Provided text –
%%
Nora Ney

Polish film star

Nora Ney, Polish film star before World War II, died Feb. 21 of pneumonia in Encinitas, Calif., where she had been a resident. She was 95 and had been battling Alzheimer’s disease for the past five years

Born Zoscia Neyman near the city of Bialystok, she made 11 films in her native Poland and won an audience poll as most popular screen star of 1934. Known as an exotic beauty, she specialized in dramas and melodramas.

Featured roles included “The Oriole” (1926), “The Red Clown” (1927), “Police Chief Tageyev, (1929), “Voice of the Desert” (1932), “The Beauty of Life” (1930) and “Daughter of General Pankratov” (1934), which was shown at the Walter Reade Theater in 1995 as part of a Polish film retrospective. Her final film, “Dr. Murek” (1939), was shown in New York in the late 1940s.

With the outbreak of World War II, she fled Poland (it was not generally known that she was Jewish), accepting an invitation from Mosfilm to work in the Soviet Union. She performed on radio, but no films materialized. As Polish aliens, she, a sister and her daughter were deported to northern Kazakhstan, where they spent a major portion of the war. Other members of her family were killed in concentration camps.
%%
Exercise tasks –
1) According to the Nora Ney obituary, what was her name at birth?
2) Translate this sentence from the Nora Ney obituary into Spanish: "She performed on radio, but no films materialized."
3) Rewrite the part of the Nora Ney obituary that opens with the words containing "With the outbreak" and closes with "in concentration camps.", using "stage" in place of "radio".

Extracted information –
%%
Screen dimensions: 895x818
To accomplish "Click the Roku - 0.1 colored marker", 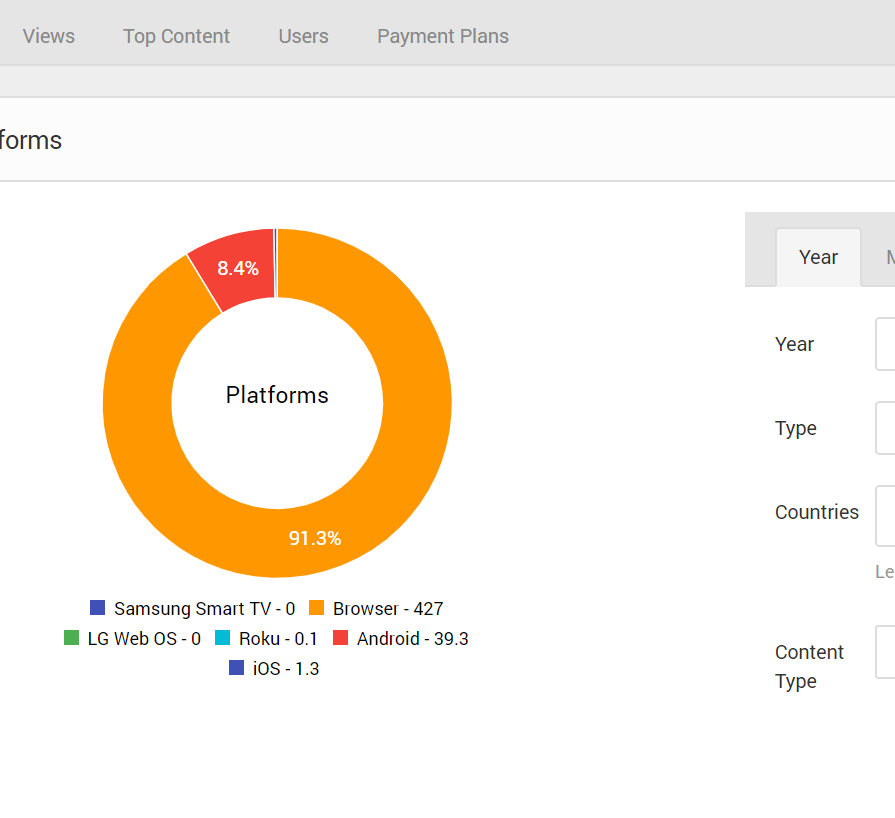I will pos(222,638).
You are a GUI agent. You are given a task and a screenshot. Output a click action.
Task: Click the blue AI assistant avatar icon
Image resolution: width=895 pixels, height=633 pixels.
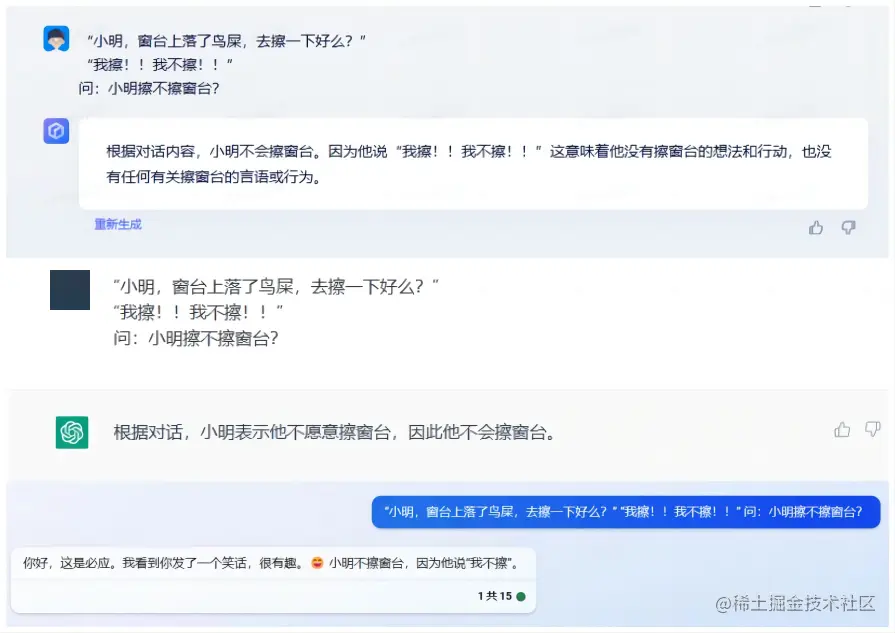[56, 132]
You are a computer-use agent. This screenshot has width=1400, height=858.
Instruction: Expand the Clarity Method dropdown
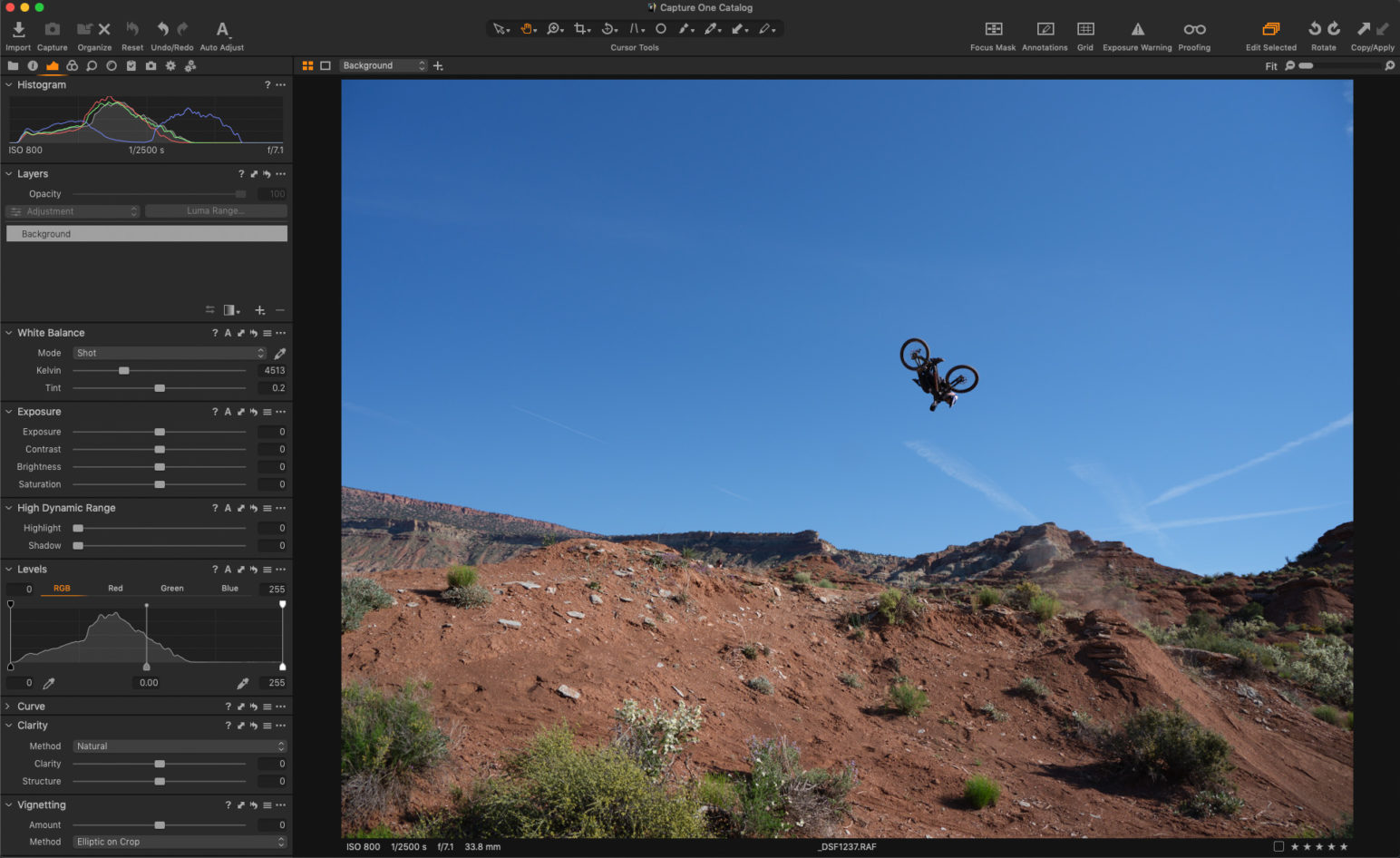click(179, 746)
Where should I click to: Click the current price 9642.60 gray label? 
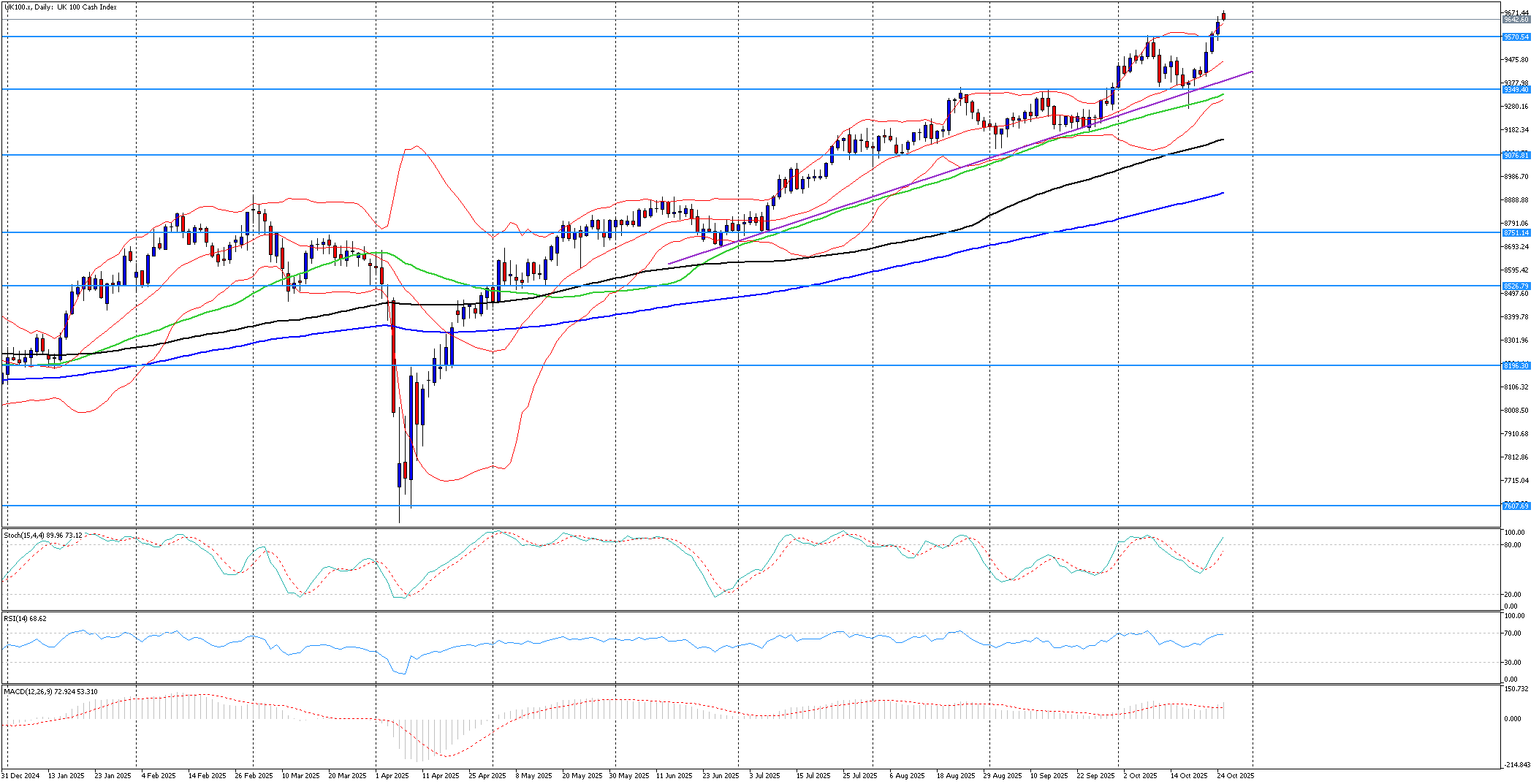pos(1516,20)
%%
Outputs for the tasks –
1) Zoscia Neyman

2) Actuó en la radio, pero no se concretó ninguna película.

3)
With the outbreak of World War II, she fled Poland (it was not generally known that she was Jewish), accepting an invitation from Mosfilm to work in the Soviet Union. She performed on stage, but no films materialized. As Polish aliens, she, a sister and her daughter were deported to northern Kazakhstan, where they spent a major portion of the war. Other members of her family were killed in concentration camps.